ANTONIO BURGOS | EL RECUADRO


Alfil para Albariño

  Ayer tarde me acordé de aquel rollazo de película de Ingmar Begrman que en mis tiempos de Facultad teníamos que soportar en todos los cine-clubes para que los pedantes se enrollaran en el coloquio tras la proyección. Sí, aquella película tan hermética y simbólica (y todos los esdrújulos que quieran) donde un hombre jugaba al ajedrez con la muerte. José León Castro, con lágrimas de hombre, con lágrimas de los señores de Sevilla que sirven al Señor de Sevilla, era como una voz escapada de aquella película de Bergman. José León Castro me anunciaba lo que Ginés López Cirera no consiguió decirme, porque no me halló: que Ángel Luis Rodríguez Albariño ha terminado en tablas su partida de ajedrez con la vida, pero que su memoria le ha ganado, le está ganando ya la partida a la muerte, que nunca es un jaque mate.
Cuando me llamó José León Castro, hice mía la emoción de su voz, como ahora quizá se me note en las palabras escritas, mirando, ay, el teléfono por el que me estaba hablando. A este teléfono del escritorio de la mañana, ay, ya no llamará ninguna mañana más Albariño para comentarme mi artículo en los términos del máximo agrado. Cumplía conmigo Albariño lo que le dijo muchas veces a José Luis Montoya:
-- Si el incienso le gusta hasta a Dios, ¿no se lo voy a echar a mis amigos?
Antier mismo, Albariño me llamaba para comentarme el artículo sobre Arfe como Calle del Gin-Tonic. Cuando sonaba el teléfono en la salita, como estos cacharros de ahora te ponen el número desde el que te están llamando, Isabel lo barruntaba al decirme decía:
-- Tiene que ser tu amigo Albariño, porque es un 27 de Los Remedios y no es el de Maribel Moreno de la Cova...
Y era Albariño. Como antes habían sido Casal el de los Bolsos, o don Manuel Halcón, o don Antonio González Nicolás, o Rafael de León, lectores de cinco estrellas, amigos de cinco corazones que me llamaban asiduamente para comentarme los artículos y que la muerte, ay, se fue llevando. Por eso hoy tengo una tristeza de teléfono en silencio, sabiendo que nunca más me llamará Ángel Luis con el incienso agradabilísimo de sus palabras:
-- Yo te estaría llamando todos los días para felicitarte, Antonio, pero no me gusta ser pesado...
-- Pues llámame cada vez que quieras, Albariño, que no sabes la alegría que me das.
Y las ideas que me daba para los artículos, como la del Sindicato de Padres Sevillanos con Hijos en el Extranjero.
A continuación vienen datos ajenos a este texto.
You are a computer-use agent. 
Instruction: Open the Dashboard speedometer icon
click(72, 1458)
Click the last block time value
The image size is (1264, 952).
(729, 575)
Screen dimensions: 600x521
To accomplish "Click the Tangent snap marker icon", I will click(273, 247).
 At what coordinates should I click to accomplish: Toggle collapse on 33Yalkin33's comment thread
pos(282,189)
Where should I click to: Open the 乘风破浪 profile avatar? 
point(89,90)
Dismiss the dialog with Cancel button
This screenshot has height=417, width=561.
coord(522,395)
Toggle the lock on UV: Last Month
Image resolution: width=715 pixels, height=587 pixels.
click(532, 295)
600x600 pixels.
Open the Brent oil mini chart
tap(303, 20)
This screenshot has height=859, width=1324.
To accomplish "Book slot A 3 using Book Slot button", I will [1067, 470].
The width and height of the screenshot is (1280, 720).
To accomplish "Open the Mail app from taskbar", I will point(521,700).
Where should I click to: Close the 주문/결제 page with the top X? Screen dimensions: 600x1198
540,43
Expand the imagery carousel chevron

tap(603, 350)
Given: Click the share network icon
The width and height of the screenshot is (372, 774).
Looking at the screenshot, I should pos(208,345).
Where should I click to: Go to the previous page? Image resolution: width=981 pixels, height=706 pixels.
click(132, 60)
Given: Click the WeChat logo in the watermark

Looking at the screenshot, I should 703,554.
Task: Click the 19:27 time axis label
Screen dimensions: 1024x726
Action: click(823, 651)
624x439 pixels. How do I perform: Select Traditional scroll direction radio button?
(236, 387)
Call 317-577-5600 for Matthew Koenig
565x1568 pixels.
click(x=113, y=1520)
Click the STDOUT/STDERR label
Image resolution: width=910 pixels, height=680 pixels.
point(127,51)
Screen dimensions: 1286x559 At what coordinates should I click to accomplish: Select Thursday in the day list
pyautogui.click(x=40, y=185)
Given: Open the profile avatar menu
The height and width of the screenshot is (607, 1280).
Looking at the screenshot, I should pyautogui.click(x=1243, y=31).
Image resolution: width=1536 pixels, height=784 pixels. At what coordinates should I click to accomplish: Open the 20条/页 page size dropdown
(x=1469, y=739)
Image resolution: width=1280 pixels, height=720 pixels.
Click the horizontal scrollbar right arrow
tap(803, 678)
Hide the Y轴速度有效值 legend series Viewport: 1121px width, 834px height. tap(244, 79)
Como tantas bromas de su gracia, cual la de los toreros de nombre imposible, Efraín y Faustino, que aquí quedaron anónimamente reflejadas. Sé que otros hablarán con toda justicia de Albariño como gran servidor del deporte sevillano: del delegado del Consejo Superior de Deportes, del secretario de la Federación Andaluza de Fútbol, del alma de la Federación de Ajedrez. Yo hablo hoy de un hombre honrado y cabal en el puerto de arrebatacapas de la burocracia del deporte. Hablo de la ilusión de Albariño en la organización de la sede sevillana del Mundial de Fútbol del 82, cuando el Naranjito. Y hablo de la lealtad con sus amigos. Cada mes de agosto, en la fecha exacta del cabo de año de la muerte de Lorenzo Muñoz, el del Club Natación Sevilla, el cronista de los deportes minoritarios en ABC, Albariño publicaba en este periódico un recuerdo al amigo y gran deportista ido, al olímpico al que le partió la vida la guerra del 36. Me gustaría tener la lealtad de Albariño con Lorenzo Muñoz para seguir recordándolo. Como haré cada vez que vea el blanco teléfono de la muerte sobre la mesa del escritorio y compruebe que hoy no me llamará Albariño.